Con l’ordinanza n. 1364 del 20 gennaio 2025, la Corte di Cassazione ha ribadito che, in caso di licenziamento per giustificato motivo oggettivo, il datore di lavoro, per assolvere l’obbligo di repechage, è tenuto esclusivamente a dimostrare l’inesistenza di posizioni vacanti compatibili con le mansioni del lavoratore, senza l’obbligo di estendere la ricerca a funzioni non strettamente correlate.
La vicenda riguarda un dipendente che ha impugnato giudizialmente il licenziamento per giustificato motivo oggettivo, disposto a seguito della soppressione della sua posizione lavorativa. La Corte d’Appello ha rigettato il ricorso, ritenendo che la società avesse correttamente assolto l’obbligo di repechage valutando solo posizioni disponibili simili a quella del lavoratore.
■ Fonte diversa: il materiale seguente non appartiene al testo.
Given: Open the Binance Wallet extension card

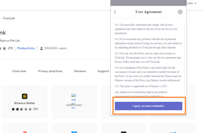Looking at the screenshot, I should [x=25, y=102].
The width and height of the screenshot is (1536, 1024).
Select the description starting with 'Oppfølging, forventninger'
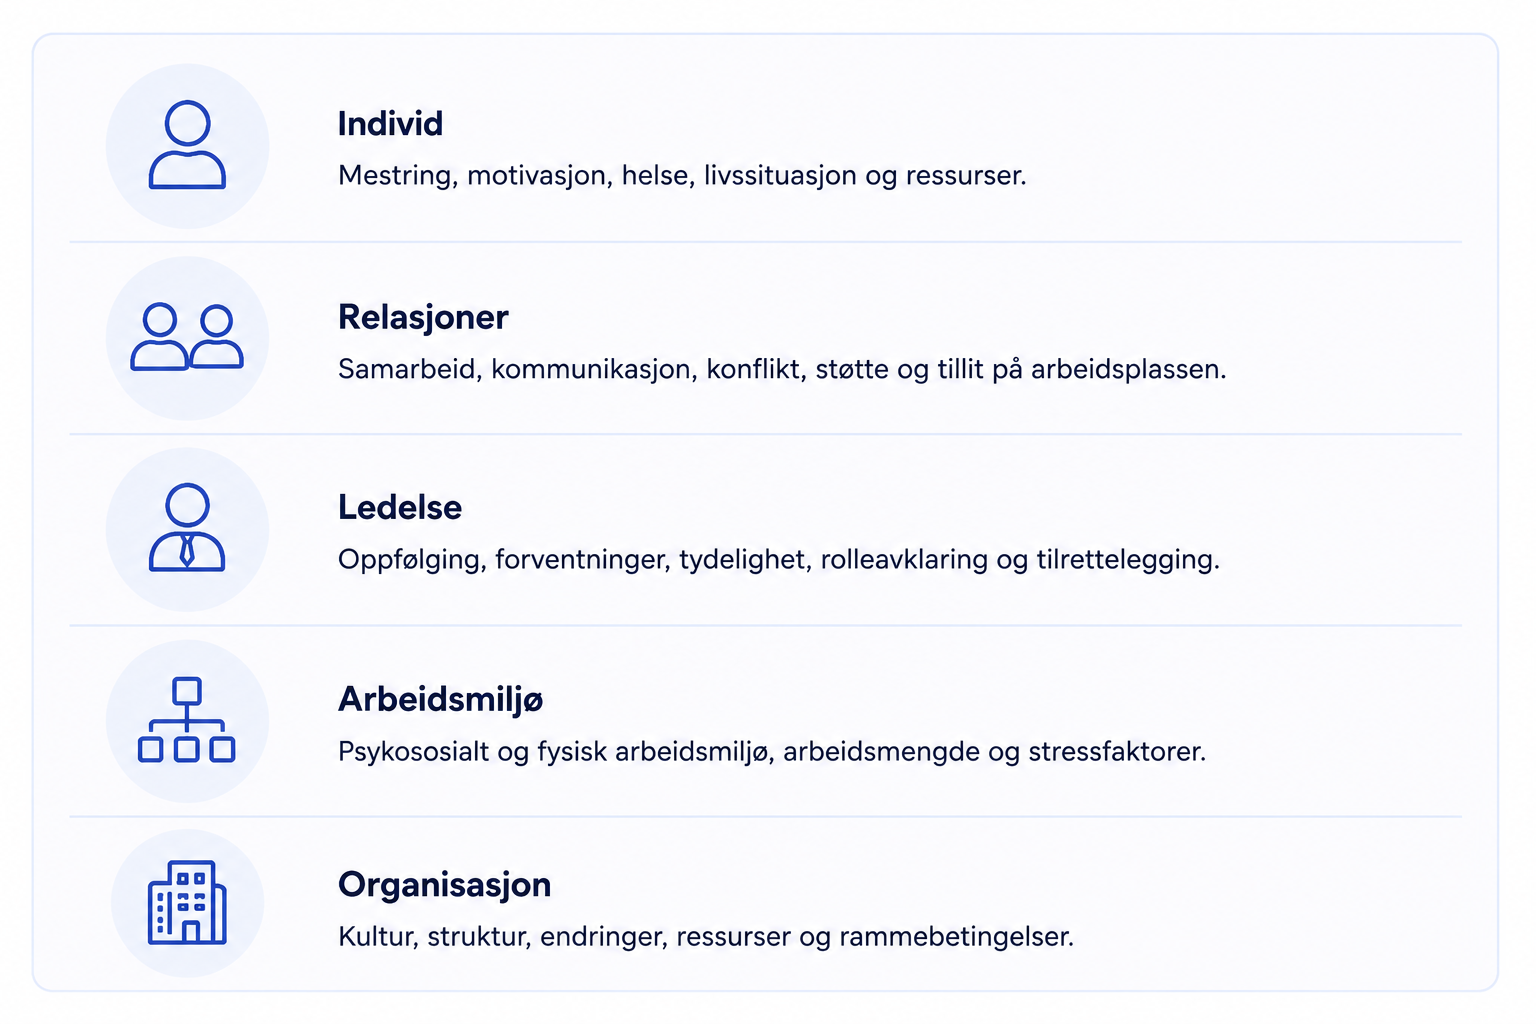(779, 559)
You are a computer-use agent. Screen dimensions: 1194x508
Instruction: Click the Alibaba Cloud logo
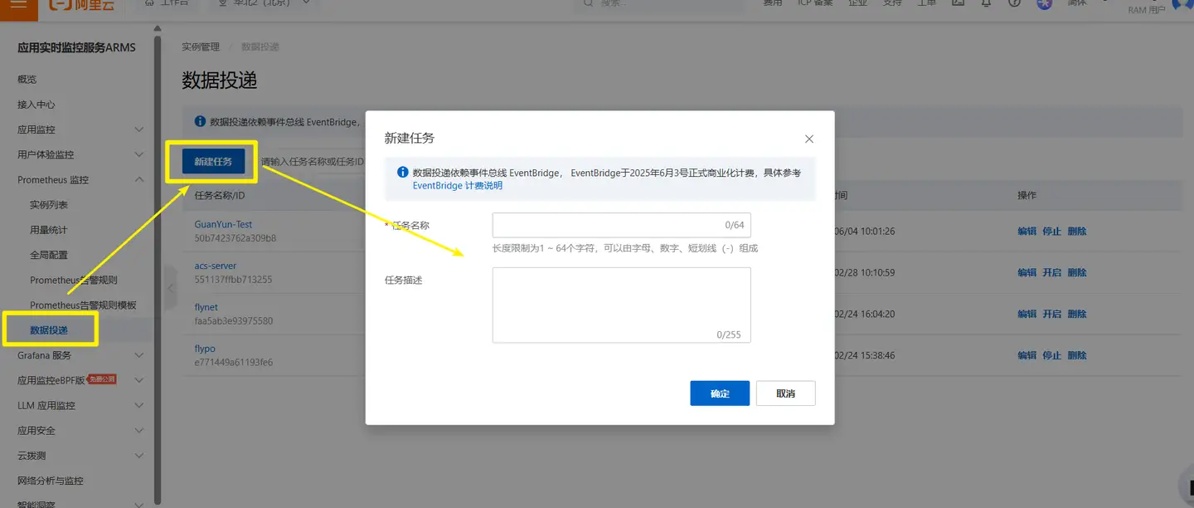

Confermando tale orientamento, la Cassazione ha chiarito che il datore di lavoro non è tenuto a creare nuove posizioni o a modificare l’organizzazione aziendale per conservare il posto al lavoratore licenziato. Spetta unicamente all’imprenditore il potere di gestione aziendale, e il giudice non può imporre il mantenimento di una posizione lavorativa, neppure inferiore, in assenza di un posto vacante compatibile con la professionalità del dipendente.
Sulla base di tali principi, la Suprema Corte ha rigettato il ricorso del lavoratore, confermando la legittimità del licenziamento e l’adeguato assolvimento dell’obbligo di repechage da parte del datore di lavoro.